### Data in this exercise:
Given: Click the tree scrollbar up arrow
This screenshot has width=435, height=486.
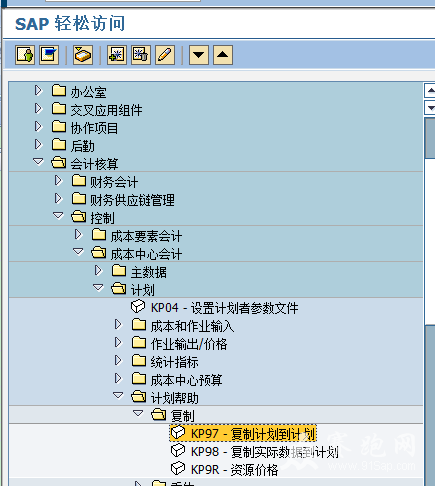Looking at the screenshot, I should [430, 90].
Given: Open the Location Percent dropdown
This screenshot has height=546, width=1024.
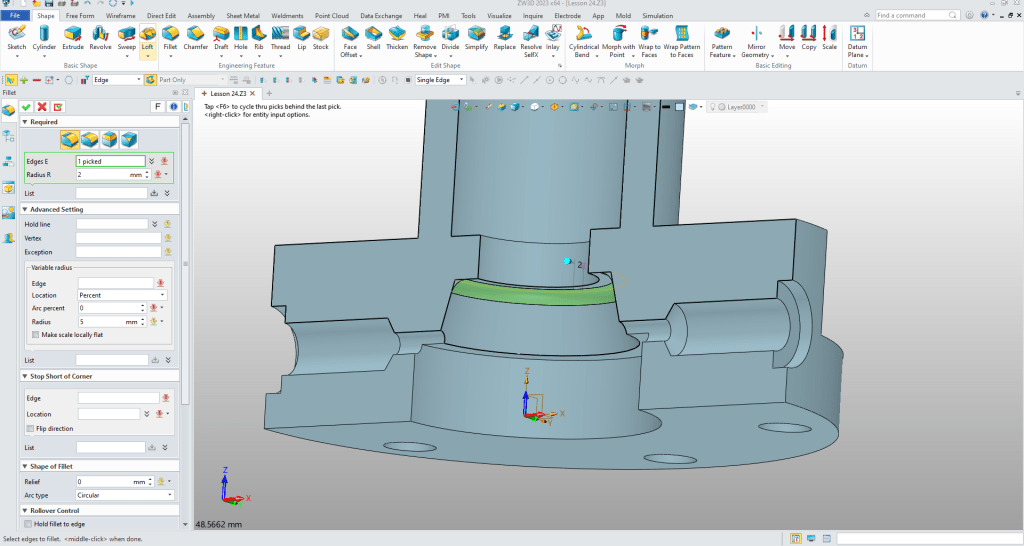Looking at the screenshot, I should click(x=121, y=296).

### Exercise objective:
Transcribe every entry exactly. Leave out the pictures.

### Answer to the exercise:
Given: Click the tree scrollbar up arrow
This screenshot has width=435, height=486.
Looking at the screenshot, I should [430, 90].
Given: Open the Location Percent dropdown
This screenshot has height=546, width=1024.
Looking at the screenshot, I should click(x=121, y=296).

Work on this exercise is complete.